A long-troubled laser megaproject is facing fresh hurdles.
A recent report concludes that although the $3.5 billion National Ignition Facility (NIF)—a Department of Energy (DOE) laser lab designed to heat and compress capsules of hydrogen isotopes until they fuse, releasing energy—is making technical progress, it is still a long way from its titular goal: ignition, or a fusion burn that sustains itself and produces more energy than it takes to spark it.
According to Physics Today magazine, the independent report, sponsored by DOE, suggests NIF-related research should shift from identifying the obstacles in the path to ignition, to whether ignition is even possible.

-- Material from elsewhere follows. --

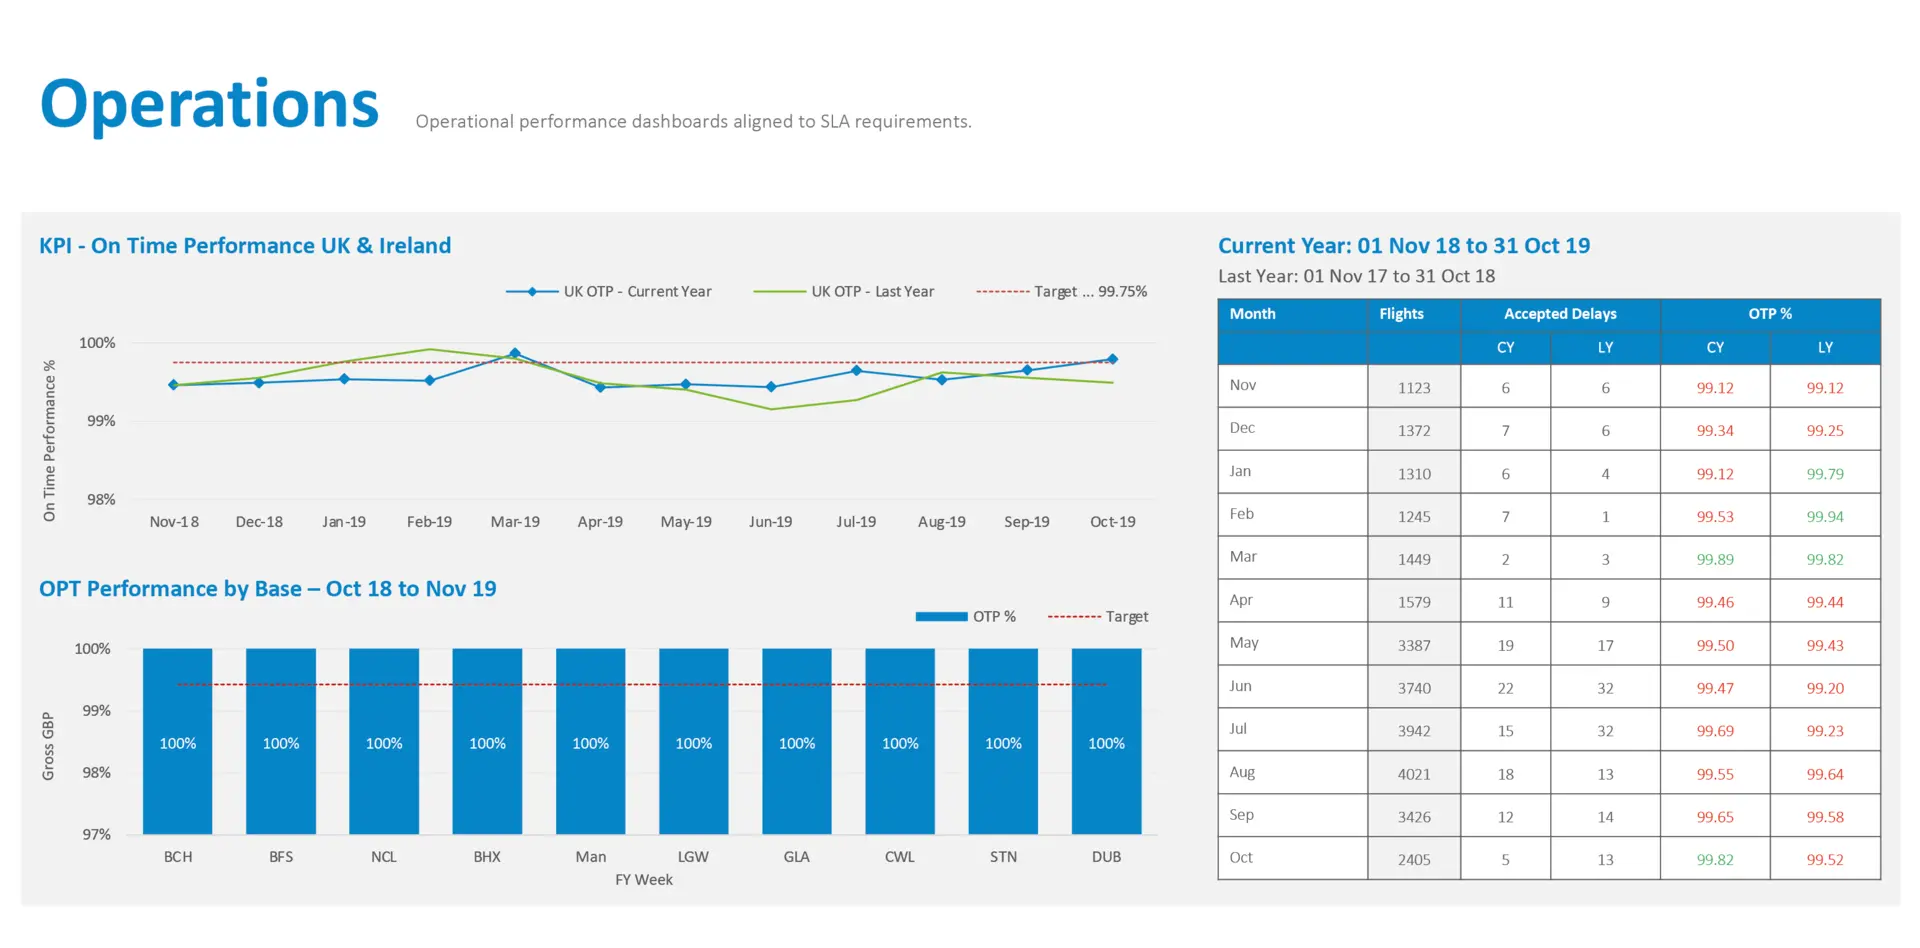Click KPI - On Time Performance heading
Image resolution: width=1920 pixels, height=948 pixels.
pos(245,246)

“Barring an unforeseen technical breakthrough and given today’s configuration of the NIF laser, achieving ignition on the NIF in the near term (one to two years) is unlikely and uncertain in the mid-term (five years),” the DOE report says. “The question is if the NIF will be able to reach ignition in its current configuration and not when it will occur.” The report recommends making better use of other facilities, not designed to achieve ignition, to better understand the underlying physics of the compressed fuel, known as high-energy density plasma. These include the Omega Laser Facility at the University of Rochester in New York, as well as the Z machine (an electric pulse generator) at DOE’s Sandia National Laboratories in Albuquerque, New Mexico.

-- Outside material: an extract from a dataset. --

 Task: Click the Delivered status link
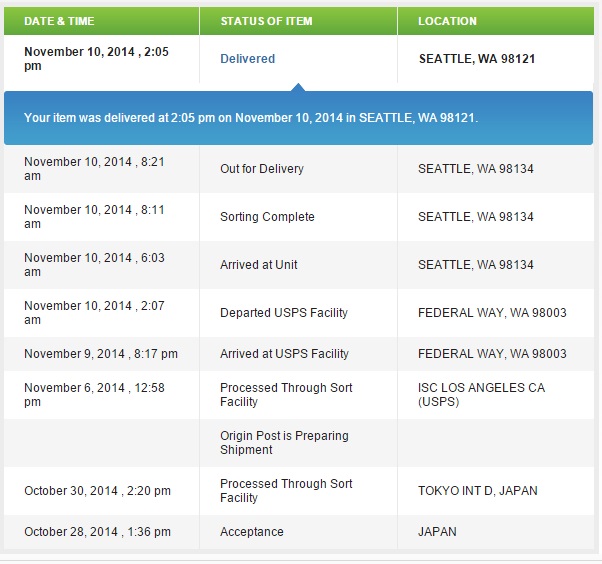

NIF, based at DOE’s Lawrence Livermore National Laboratory in California, has long struggled to live up to its name. Even before its opening in 2009, many physicists were skeptical that the device, which focuses 192 powerful laser beams on a target, would achieve its ignition goal. DOE stuck with the project despite substantial construction delays and cost overruns, in part because they argued NIF would provide vital experimental results to nuclear weapons scientists responsible for maintaining the U.S. stockpile.
The National Ignition Campaign, a concerted effort to reach the fusion goal between 2010 and 2012, failed to deliver. Then began a 3-year effort to better understand the physics of what was happening in the fusion fuel as it was compressed by NIF’s 1.8 megajoule laser pulses. During that time, studies of ignition were interspersed with more research into the physics of nuclear weapons. The new report marks the end of that 3-year campaign.

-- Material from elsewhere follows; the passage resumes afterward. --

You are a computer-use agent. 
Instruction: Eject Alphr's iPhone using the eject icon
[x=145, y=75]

The report states that there has been progress since 2012, including the first demonstration of “alpha heating,” when helium nuclei (produced by fusing hydrogen) stay trapped in the plasma and help heat it, thus helping to sustain the burn. Alpha heating is an essential process for ignition. With all the data gathered, researchers have made improvements to the computer models used to predict the outcomes of experiments, says Michael Campbell, a former NIF director who now works at the University of Rochester’s Laboratory for Laser Energetics. It was these models that led researchers to believe they would achieve ignition at NIF within a few years, and they continue to make overoptimistic predictions today. But Campbell says that NIF’s slow shot rate—only about 400 a year and only a fraction of them devoted to ignition—“slows down the rate of progress.”
Acknowledging the advances, the DOE report says “the present approach is too broad and diverse, and needs better focus.” After 2012, the research program into inertial confinement fusion, as this implosive compression version of fusion is known, was broadened out to include work at Omega, which uses an alternative “direct drive” approach in contrast to NIF’s indirect drive, and the Z machine, which compresses fuel with pulses of magnetic field. The report wants more coordinated research between the three facilities. “There is currently no published ‘roadmap’ to coordinate cross-[facility] activities,” the report notes.
Campbell says he always forecast that it would take “at least 10 years to figure it out.” He says he is “still hopeful it will work, but you can’t guarantee it.” Fusion, he says, “is just hard.”